Cerebras Code
> running at speeds of up to 2,000 tokens per second, with a 131k-token context window, no proprietary IDE lock-in, and no weekly limits!
I was excited, then I read this:
> Send up to 1,000 messages per day—enough for 3–4 hours of uninterrupted vibe coding.
I don't mind paying for services I use. But it's hard to take this seriously when the first paragraph claim is contradicting the fine prints.
If you would like to try this in a coding agent (we find the qwen3-coder model works really well in agents!), we have been experimenting with Cerebras Code in Sketch. We just pushed support, so you can run it with the latest version, 0.0.33:
brew install boldsoftware/tap/sketch
CEREBRAS_API_KEY=...
sketch --model=qwen3-coder-cerebras -skaband-addr=
Our experience is it seems overloaded right now, to the point where we have better results with our usual hosted version: sketch --model=qwen
Some users who signed up for pro ($50 p.m.) are reporting further limitations than those advertised.
>While they advertise a 1,000-request limit, the actual daily constraint is a 7.5 million-token limit. [1]
Assumes an average of 7.5k/request whereas in their marketing videos they show API requests ballooning by ~24k per request. Still lower than the API price.
[1] https://old.reddit.com/r/LocalLLaMA/comments/1mfeazc/cerebra...
2k tokens/second is insane. While I'm very much against vibe coding, such performance essentially means you can get near-github copilot level speed with drastically better quality.
For in-editor use that's game changing.
Windsurf also has Cerebras/Qwen3-Coder. 1000 user messages per month for $15
How does context buildup work for the code generating machines generally ? Do the programs just use human notes + current code directly ? Are there some specific ranking steps that need to be done ?

→ RECORDS SHOWN:
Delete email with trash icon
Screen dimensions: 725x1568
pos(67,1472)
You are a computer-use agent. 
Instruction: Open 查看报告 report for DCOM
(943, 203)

==

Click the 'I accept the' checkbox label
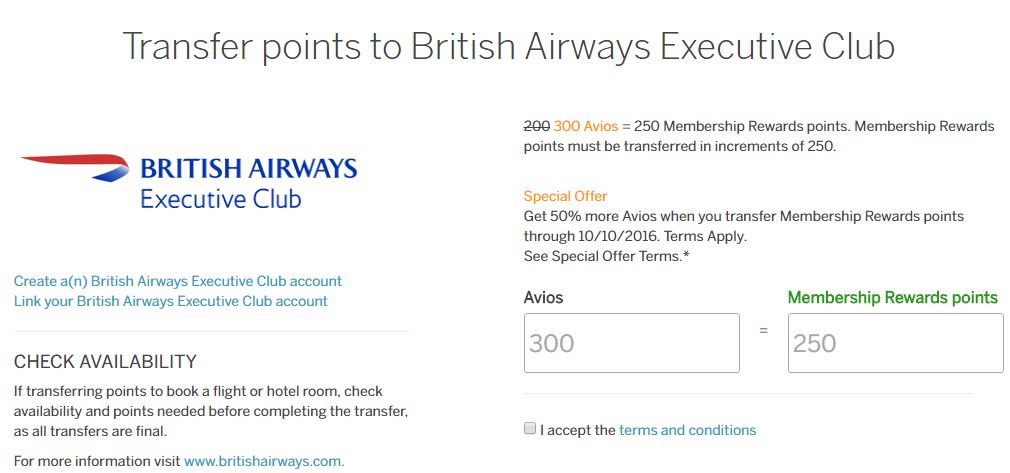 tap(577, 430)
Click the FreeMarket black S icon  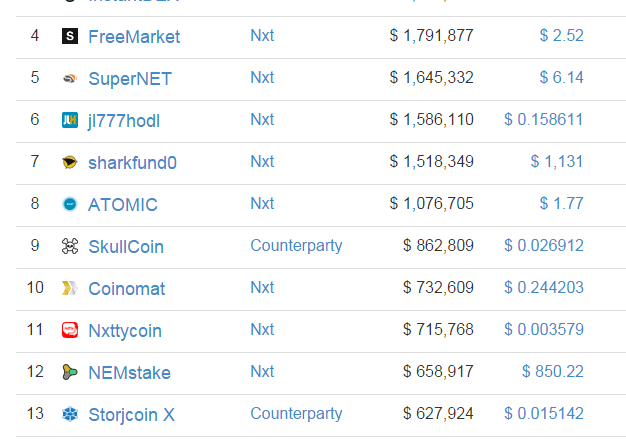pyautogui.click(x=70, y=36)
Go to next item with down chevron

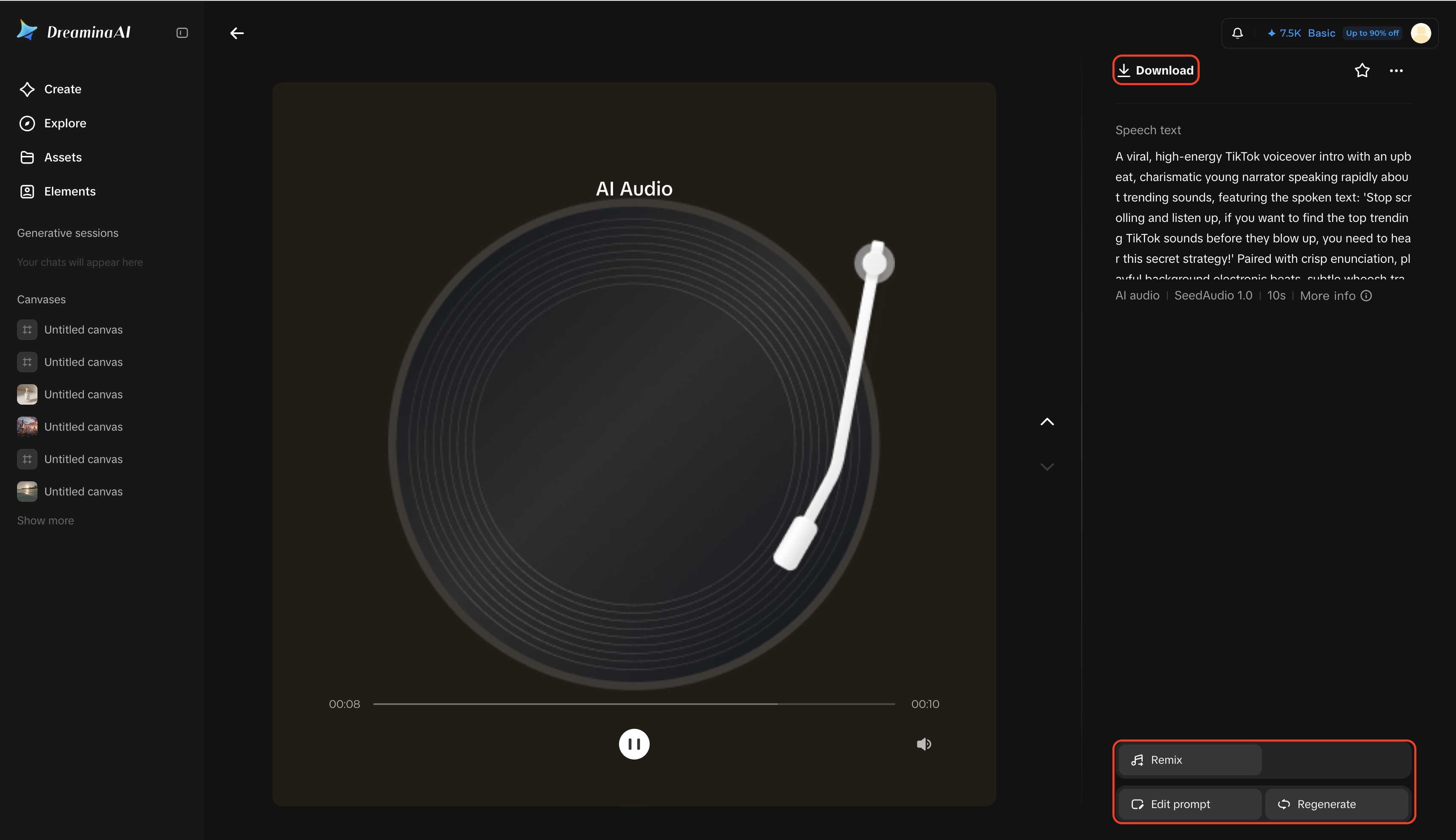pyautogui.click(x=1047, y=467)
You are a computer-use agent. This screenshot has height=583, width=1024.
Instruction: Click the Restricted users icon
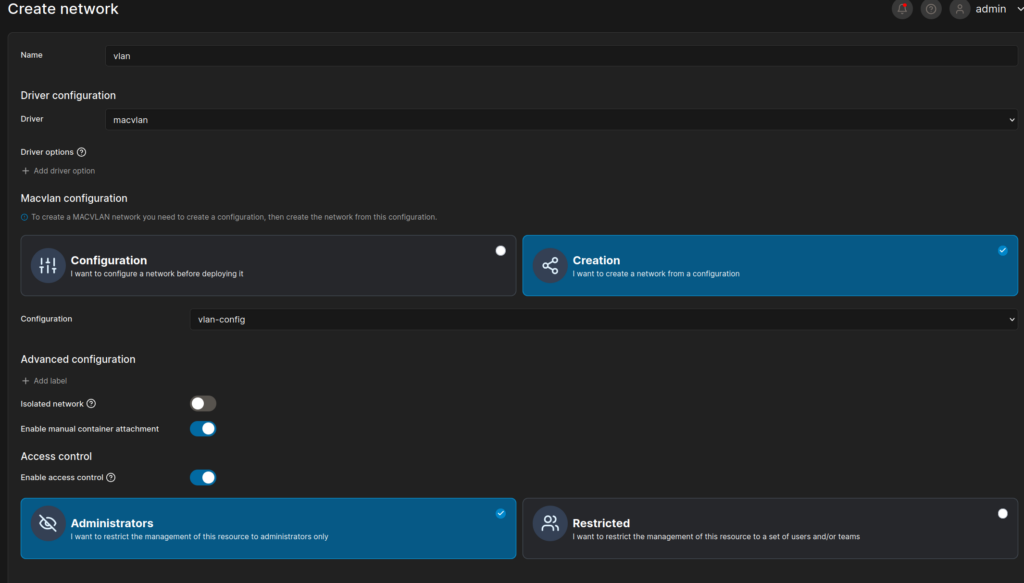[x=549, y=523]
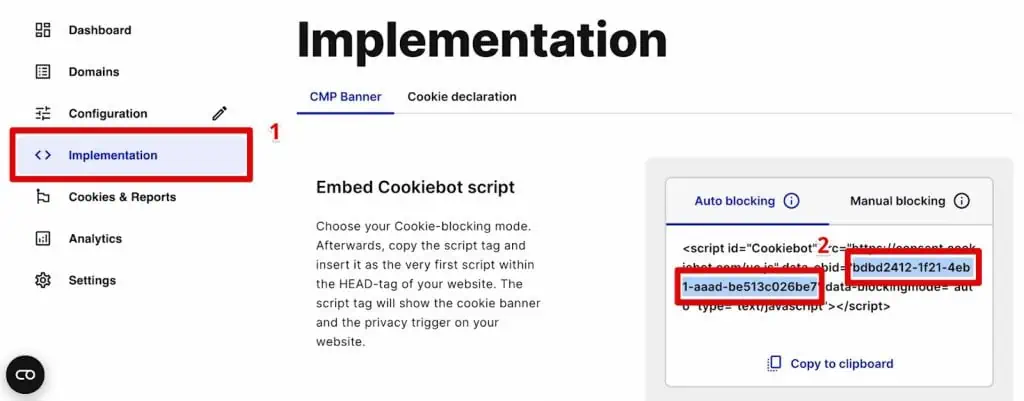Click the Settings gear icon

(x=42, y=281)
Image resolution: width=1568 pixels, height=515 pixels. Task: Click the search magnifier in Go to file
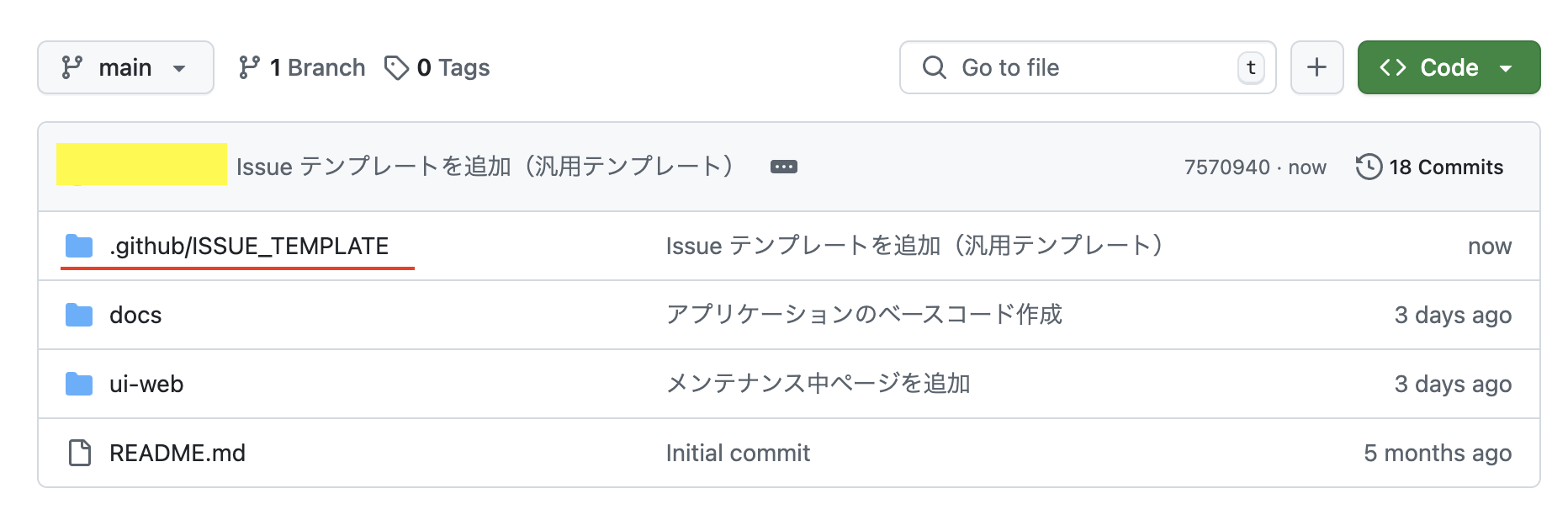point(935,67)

→ WORK REQUEST 1:
Answer from the Cerebras Code thread:
(a) What context window size is advertised?
(b) Which version of Sketch added support for Cerebras Code?
(c) What does Windsurf charge for 1000 user messages per month?
→ WORK REQUEST 2: Write out the passage of the Cerebras Code thread word for word, starting with "2k tokens/second is" and going on through "that's game changing.".

→ RESPONSE BOX 1:
(a) 131k tokens
(b) 0.0.33
(c) $15

→ RESPONSE BOX 2:
2k tokens/second is insane. While I'm very much against vibe coding, such performance essentially means you can get near-github copilot level speed with drastically better quality.
For in-editor use that's game changing.